Kiwi firefighter who battled Australian bushfires says experience will help in fighting New Zealand blazes

A Kiwi firefighter deployed to battle the bushfires that ravaged Australia says he confronted devastating scenes, but it was an experience that will help him tackle blazes back home.

Chris Southwick has been deployed to Australia twice this bushfire season as part of a revolving New Zealand team to assist Australian firefighters, including in New South Wales, which saw millions of hectares destroyed by the infernos. 

Thousands of homes have been destroyed and 29 people killed nationwide, including several firefighters. 

While the blazes were recently downgraded after a set of large downpours, rising temperatures and windy conditions are concerning authorities.

Southwick, who recently fought the Nelson Pigeon Valley fire, told The AM Show that what he saw was devastating and on a scale not seen in New Zealand. 

"It is very enduring over there. It is very humbling going over and seeing all the devastation and helping people out," he said.

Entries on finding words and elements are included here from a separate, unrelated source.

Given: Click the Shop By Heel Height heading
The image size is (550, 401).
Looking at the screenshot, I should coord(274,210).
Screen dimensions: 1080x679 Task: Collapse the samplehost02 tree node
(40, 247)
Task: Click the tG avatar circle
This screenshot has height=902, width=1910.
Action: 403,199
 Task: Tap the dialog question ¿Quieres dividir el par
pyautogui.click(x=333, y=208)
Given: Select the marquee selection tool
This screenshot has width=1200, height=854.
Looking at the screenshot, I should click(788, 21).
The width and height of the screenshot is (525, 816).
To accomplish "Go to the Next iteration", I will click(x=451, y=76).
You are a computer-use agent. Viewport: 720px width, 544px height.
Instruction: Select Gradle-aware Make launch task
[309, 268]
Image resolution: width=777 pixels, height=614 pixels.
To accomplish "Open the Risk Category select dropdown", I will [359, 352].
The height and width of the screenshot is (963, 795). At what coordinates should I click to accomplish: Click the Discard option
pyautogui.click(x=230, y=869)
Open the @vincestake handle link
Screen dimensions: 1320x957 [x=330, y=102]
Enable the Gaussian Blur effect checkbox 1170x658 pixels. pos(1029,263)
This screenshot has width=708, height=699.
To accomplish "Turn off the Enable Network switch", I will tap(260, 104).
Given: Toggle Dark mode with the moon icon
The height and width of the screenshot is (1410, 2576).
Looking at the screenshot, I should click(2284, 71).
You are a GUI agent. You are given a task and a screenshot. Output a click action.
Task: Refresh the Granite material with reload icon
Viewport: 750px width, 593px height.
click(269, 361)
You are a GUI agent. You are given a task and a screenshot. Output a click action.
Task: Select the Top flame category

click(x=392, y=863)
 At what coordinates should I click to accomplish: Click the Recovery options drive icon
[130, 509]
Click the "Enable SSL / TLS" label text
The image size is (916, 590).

"It is the scale, it is the heat, it is the impact it has got on all the people around us.

"We see all the locals and just seeing what they are going through and the environment. We saw the animals as well. You can see some of the behaviour of some of the animals was changing."

Southwick told The AM Show that work would begin at about 7am and finish at 6pm. But with travel included, the Kiwi firefighters were having to tackle up to 14 hour working days in intense conditions.

What the firefighters do each day depends on the conditions.

"It was always evolving. It always depended on what happened on the day, whether it was high temperatures and high winds, we would just head away in the morning, get our taskings, and head into the areas and start doing the work we had to do every day.

"On the first deployment, we did night shifts, so we were letting some of the [Australian] volunteers go home and get some sleep. On the deployment we just did, we were there just to back up."

The experience of working in Australia would help inform how the firefighters tackled blazes back home, Southwick said. 

"We are looking at fire behaviour over there that is just so intensified and larger than what we get in New Zealand that we get the benefits of just learning from their fire behaviours and we can bring that home to help battle our own fires."

He said understanding how fires change behaviour on different landscapes was particularly beneficial. 

Despite the horrendous conditions and long days, Southwick said he was ready to go back and help. He said all the firefighters there are committed and work together. 

"We all just meld together and just start working together. Different countries, different brigades, but we are all just one big family."